- _Aim of the exercise_
Select and reproduce each line of the listing below that bears the string "will".

- _Data_
═══

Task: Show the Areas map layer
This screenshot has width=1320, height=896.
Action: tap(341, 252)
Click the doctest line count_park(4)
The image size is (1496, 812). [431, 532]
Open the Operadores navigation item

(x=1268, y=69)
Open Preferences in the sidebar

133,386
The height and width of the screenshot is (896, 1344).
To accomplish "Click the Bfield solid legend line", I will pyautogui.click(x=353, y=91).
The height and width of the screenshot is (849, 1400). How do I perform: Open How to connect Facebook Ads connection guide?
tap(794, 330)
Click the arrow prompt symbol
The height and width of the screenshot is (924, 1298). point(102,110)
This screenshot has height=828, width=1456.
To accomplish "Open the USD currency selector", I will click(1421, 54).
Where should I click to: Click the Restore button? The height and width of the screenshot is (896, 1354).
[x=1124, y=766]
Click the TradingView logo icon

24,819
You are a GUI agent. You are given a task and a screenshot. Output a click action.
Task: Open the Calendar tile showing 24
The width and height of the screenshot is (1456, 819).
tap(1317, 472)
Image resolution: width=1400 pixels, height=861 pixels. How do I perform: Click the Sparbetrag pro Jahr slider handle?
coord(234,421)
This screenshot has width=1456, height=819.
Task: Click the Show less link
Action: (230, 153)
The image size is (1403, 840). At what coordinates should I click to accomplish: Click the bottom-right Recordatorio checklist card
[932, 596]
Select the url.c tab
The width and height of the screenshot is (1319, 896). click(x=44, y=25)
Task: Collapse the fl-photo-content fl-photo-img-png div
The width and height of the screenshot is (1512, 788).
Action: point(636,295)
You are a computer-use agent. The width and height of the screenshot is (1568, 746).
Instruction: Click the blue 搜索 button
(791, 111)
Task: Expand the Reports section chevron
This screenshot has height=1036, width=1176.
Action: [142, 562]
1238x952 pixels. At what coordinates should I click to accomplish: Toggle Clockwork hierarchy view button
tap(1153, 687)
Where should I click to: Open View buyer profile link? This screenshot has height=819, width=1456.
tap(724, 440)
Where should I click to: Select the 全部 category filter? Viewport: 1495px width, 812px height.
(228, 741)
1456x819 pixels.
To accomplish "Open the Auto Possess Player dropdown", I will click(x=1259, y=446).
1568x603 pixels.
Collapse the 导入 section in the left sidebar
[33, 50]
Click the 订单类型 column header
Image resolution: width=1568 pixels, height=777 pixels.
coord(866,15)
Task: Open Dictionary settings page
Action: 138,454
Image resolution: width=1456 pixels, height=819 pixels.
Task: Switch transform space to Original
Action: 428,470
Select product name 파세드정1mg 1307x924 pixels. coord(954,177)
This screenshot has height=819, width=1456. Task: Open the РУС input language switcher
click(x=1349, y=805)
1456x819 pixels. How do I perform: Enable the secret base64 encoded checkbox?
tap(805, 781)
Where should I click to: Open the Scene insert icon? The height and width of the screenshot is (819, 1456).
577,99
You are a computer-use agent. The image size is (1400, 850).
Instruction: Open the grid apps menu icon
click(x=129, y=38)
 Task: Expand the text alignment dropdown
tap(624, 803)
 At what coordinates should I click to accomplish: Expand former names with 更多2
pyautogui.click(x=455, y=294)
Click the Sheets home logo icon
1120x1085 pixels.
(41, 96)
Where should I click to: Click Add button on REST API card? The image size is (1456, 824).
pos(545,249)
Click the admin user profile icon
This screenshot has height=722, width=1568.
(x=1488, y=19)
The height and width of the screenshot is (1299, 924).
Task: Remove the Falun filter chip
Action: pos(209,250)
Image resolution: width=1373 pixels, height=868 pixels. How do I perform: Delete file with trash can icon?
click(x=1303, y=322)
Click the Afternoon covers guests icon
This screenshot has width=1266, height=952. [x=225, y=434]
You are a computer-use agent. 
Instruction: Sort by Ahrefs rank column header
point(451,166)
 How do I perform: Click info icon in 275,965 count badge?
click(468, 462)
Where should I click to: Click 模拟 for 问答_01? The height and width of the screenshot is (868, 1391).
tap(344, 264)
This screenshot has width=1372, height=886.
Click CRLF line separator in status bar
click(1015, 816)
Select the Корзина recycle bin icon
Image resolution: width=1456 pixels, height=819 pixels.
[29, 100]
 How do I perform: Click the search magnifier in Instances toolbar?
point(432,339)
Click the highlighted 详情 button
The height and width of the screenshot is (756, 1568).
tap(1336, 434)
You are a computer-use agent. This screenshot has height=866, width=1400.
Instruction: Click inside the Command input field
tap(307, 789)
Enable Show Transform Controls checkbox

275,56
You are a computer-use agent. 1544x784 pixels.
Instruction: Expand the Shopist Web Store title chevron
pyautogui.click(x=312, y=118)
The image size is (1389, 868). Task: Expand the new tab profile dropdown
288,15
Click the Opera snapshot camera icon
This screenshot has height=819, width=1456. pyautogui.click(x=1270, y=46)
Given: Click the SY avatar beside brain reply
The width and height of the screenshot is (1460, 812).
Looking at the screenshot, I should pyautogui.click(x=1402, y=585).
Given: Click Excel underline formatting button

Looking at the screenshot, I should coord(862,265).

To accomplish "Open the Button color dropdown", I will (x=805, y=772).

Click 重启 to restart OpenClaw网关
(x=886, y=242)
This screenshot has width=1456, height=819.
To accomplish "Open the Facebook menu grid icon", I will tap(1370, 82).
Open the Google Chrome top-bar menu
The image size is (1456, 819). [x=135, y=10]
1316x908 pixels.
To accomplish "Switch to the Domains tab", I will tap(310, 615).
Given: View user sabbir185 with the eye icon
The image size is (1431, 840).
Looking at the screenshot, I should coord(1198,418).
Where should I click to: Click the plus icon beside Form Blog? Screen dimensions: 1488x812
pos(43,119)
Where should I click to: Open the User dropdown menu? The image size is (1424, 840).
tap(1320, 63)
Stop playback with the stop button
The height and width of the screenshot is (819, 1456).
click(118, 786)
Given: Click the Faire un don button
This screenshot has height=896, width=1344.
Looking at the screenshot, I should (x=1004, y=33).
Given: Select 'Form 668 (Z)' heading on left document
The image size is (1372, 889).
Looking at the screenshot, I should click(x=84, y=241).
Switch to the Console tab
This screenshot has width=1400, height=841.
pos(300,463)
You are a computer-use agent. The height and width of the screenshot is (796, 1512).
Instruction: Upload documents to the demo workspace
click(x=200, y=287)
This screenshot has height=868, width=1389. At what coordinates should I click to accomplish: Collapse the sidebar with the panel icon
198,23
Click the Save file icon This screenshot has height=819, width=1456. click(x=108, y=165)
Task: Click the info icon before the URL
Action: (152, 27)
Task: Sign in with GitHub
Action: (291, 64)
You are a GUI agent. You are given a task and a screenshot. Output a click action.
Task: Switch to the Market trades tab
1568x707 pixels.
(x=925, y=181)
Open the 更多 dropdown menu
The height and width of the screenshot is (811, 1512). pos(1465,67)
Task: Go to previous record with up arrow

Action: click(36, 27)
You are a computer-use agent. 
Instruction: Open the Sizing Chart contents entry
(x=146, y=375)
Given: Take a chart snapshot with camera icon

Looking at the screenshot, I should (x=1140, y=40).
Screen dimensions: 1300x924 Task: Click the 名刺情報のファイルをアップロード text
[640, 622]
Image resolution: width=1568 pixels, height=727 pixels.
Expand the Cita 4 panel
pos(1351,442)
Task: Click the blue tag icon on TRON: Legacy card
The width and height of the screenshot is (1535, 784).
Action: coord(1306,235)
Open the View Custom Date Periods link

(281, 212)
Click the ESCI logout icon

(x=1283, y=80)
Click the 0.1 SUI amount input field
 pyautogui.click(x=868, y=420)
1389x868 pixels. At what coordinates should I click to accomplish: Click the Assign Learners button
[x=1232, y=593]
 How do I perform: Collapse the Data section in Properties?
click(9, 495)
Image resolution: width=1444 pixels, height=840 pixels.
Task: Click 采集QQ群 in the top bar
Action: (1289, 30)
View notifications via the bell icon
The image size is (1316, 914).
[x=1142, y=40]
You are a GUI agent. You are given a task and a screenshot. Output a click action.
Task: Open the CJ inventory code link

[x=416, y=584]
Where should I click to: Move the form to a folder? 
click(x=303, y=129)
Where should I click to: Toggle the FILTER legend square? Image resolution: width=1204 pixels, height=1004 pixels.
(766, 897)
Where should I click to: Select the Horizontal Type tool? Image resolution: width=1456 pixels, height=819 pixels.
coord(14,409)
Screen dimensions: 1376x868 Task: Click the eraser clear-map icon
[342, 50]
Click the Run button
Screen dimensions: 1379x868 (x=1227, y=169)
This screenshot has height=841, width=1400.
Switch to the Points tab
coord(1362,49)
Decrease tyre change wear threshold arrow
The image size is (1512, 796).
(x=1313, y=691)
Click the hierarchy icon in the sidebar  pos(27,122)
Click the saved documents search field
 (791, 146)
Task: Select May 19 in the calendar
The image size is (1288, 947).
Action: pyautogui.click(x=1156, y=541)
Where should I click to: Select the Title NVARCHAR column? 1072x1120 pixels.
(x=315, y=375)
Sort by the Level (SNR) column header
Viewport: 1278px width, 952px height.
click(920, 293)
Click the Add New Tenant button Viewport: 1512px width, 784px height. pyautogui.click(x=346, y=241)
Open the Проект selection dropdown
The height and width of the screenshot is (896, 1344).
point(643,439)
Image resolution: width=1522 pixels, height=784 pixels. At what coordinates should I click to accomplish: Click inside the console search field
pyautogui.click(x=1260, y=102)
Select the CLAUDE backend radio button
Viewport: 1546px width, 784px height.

═══

- _Task result_
To accomplish "Click the Bfield solid legend line", I will pyautogui.click(x=353, y=91).
To accomplish "Open the USD currency selector", I will click(1421, 54).
To accomplish "Open the Auto Possess Player dropdown", I will click(x=1259, y=446).
To accomplish "Open the Button color dropdown", I will (x=805, y=772).
To accomplish "Open the Facebook menu grid icon", I will tap(1370, 82).
To accomplish "Switch to the Domains tab", I will tap(310, 615).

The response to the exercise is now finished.